Therapeutic massage techniques (or any system of massage therapy) that stimulates nociceptor activity via painful and improper technique, will retard and delay the healing of injured connective tissues. Specifically, techniques that are improperly applied such as trigger point therapy and periosteal or deep tissue techniques will stimulate nonciceptive input, muscle spasm, pain, sympathetic hyperactivity, and supra-segmental physiological responses.

It should now be clear that the proper application of medical massage technique should include the avoidance of technique that stimulates nociceptive responses in the nervous system. This stimulation has a negative effect on the outcome of the treatment and the patient's healing process. From this viewpoint, pain is not gain. The massage therapist who wishes to apply the principles presented here in the clinical application of massage therapy technique probably needs to make subtle changes in manual technique.

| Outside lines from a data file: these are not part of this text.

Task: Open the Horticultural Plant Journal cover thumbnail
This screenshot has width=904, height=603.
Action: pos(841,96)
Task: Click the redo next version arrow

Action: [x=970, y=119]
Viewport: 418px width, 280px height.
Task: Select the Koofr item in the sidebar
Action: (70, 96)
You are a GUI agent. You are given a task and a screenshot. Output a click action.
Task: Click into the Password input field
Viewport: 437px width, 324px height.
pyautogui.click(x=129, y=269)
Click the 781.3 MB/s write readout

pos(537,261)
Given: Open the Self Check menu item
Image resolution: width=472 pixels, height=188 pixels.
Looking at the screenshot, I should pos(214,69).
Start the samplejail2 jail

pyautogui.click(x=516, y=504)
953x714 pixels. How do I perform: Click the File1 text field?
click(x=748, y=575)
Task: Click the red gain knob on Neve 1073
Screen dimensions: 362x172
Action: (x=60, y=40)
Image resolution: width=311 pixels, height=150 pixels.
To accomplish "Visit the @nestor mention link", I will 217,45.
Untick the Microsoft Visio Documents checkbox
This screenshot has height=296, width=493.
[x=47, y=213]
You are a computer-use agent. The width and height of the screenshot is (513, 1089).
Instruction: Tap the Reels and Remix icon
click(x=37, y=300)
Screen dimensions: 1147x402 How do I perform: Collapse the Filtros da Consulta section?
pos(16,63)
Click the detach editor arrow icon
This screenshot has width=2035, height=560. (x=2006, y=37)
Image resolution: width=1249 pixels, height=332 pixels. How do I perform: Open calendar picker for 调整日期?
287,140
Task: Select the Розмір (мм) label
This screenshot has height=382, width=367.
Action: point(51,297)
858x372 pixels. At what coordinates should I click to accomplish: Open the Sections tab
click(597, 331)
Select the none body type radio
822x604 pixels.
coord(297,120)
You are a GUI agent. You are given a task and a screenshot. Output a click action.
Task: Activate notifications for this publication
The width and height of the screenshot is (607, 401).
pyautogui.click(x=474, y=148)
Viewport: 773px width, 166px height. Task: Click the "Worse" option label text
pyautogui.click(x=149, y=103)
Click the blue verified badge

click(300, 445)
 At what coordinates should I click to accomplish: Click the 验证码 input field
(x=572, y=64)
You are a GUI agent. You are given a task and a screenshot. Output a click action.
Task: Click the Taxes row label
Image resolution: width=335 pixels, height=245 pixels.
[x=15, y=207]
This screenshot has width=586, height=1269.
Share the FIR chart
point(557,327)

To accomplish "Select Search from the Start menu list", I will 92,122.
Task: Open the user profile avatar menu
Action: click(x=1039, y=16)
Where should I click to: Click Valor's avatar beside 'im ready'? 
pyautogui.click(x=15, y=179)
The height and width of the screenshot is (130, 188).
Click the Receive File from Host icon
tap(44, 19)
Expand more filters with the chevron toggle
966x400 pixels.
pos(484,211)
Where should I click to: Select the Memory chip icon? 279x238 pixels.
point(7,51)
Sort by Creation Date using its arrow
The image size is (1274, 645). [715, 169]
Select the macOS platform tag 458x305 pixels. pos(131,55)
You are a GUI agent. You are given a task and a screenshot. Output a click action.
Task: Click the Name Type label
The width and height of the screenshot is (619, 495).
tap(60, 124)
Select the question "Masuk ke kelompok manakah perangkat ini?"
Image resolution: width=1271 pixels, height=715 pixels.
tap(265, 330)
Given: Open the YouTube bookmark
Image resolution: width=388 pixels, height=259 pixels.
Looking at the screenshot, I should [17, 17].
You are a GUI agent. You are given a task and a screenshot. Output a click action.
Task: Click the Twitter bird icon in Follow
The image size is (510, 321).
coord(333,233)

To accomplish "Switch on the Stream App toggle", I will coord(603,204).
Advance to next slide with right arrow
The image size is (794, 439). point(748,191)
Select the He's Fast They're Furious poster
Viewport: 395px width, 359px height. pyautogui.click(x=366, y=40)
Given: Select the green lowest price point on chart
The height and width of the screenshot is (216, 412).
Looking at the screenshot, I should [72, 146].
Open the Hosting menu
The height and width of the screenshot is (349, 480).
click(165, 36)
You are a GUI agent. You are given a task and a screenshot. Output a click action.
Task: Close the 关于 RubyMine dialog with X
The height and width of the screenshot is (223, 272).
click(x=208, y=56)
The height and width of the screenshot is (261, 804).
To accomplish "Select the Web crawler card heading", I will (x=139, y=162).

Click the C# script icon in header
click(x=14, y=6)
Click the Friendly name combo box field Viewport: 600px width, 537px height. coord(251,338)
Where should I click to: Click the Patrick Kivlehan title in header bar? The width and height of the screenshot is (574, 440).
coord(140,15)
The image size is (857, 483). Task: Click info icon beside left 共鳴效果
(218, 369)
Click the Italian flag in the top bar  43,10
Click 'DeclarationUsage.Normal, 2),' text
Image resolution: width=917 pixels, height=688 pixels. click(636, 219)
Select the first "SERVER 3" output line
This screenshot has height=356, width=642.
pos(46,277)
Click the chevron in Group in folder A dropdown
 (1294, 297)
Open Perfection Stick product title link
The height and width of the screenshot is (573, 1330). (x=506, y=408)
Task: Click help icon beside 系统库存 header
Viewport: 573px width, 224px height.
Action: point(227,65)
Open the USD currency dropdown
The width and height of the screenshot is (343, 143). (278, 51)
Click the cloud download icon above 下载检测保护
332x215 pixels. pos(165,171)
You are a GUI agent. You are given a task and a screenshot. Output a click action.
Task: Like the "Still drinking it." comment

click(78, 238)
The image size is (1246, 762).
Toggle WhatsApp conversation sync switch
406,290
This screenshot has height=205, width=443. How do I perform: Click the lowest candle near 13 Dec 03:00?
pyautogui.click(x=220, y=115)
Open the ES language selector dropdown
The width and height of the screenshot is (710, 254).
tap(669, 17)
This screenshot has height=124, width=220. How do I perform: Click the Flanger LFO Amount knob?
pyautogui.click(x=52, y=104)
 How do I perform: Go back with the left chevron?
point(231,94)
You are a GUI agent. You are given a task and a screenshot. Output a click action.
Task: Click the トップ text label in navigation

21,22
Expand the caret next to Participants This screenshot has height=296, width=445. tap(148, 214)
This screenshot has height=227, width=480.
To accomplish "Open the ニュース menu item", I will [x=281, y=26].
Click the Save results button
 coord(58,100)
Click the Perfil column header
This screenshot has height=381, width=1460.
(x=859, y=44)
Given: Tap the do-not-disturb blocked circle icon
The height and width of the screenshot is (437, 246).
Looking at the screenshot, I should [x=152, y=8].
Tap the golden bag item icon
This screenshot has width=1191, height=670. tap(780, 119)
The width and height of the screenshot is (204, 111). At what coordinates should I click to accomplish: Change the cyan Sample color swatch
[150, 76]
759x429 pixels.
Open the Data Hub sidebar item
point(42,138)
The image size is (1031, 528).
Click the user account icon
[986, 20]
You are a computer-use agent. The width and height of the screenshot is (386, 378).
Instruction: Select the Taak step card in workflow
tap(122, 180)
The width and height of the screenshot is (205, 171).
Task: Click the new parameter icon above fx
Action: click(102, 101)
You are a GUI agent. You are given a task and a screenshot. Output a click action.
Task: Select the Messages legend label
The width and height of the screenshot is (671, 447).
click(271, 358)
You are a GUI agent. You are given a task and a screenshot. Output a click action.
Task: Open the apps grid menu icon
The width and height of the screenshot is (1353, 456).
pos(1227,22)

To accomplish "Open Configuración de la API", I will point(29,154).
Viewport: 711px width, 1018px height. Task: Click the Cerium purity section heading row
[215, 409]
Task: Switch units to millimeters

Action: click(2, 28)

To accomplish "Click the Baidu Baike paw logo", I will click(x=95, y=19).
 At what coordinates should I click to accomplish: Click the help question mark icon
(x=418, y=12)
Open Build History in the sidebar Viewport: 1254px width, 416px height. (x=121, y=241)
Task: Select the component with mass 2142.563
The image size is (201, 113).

These changes include the following:

  1. Deep tissue techniques should be applied with a "soft hand technique."
  2. Deep tissue techniques should be applied first with a gentle pressure into the tissue for a depth of one to three centimeters (to stimulate the mechanoreceptors), then to the depth of the periosteum or joint complex.
  3. Joint mobilization techniques should be applied first with supportive manual pressure on the joint, then with gentle normal range of motion.
  4. All approachable connective tissue at the joint complex should be systematically massaged, then mobilized.

Medical massage therapy is a scientifically based method of manual therapy. Medical massage seeks a clear understanding of the scientific principles of physiology that affect connective tissue healing and treatment. Many currently utilized therapeutic massage techniques unnecessarily inflict patient pain and exacerbate the patient's condition, due to a faulty and erroneous viewpoint regarding biological sensory input and "proproceptors." This material is offered to all massage therapists, to clarify this issue and to offer more effective treatment methods. The next time you see an article showing (r a massage instructor demonstrating) trigger point therapy with the elbow buried an inch into the levator scapula and trapezius, consider the nociceptive stimulation this technique is provoking and reconsider the value of this type of technique.

Regardless of what we call or label the manual therapy techniques that we apply to clinical cases, we must, as massage professionals, recognize the need to thoroughly investigate current scientific research regarding connective tissue pathophysiology and reconsider our technique and treatment protocol based on this knowledge. For those massage therapists who prefer to practice general relaxation massage in recreational settings, while they may voluntarily choose not to practice medical massage, they must also recognize and understand the higher mechanisms of connective tissue rehabilitation and the ability of the medical massage therapist to treat connective tissue pathology.

The pet techniques of the massage therapist should not determine the patient's treatment. Treatment should be based on the findings, diagnosis, causation and symptoms of the patient's presenting problem or condition.

The allied medical professions and the chiropractic profession can also benefit from a detailed education in medical massage technique and protocol. The application of non-exacerbating technique directed at the primary area of pathology in most musculoskeletal disorders, the joint complex, is of profound value to medical massage therapists, chiropractors, physical therapists, occupational therapists, nurses and physicians who treat connective tissue disorders. Medical massage therapy may effectively become the pivot point where many of these health care practitioners come together in a common understanding of massage therapy.

References and suggested reading:

  1. Sensory Integration, Theory and Practice, Fisher, Murray, and Bundy, F.A. Davis Company, 1991.
  2. Proprioceptor: An Obsolete, Inaccurate Word, Journal of Manipulative and Physiological Therapeutics, Volume 20, Number 4, May 1997.
  3. Medical Massage and the Pathophysiology of Connective Tissues, G. Lawton, American Medical Massage Association, 2000.
  4. Tendon and Ligament Healing, A New Approach Through Manual Therapy, W. Weintraub, North Atlantic Books, 1999.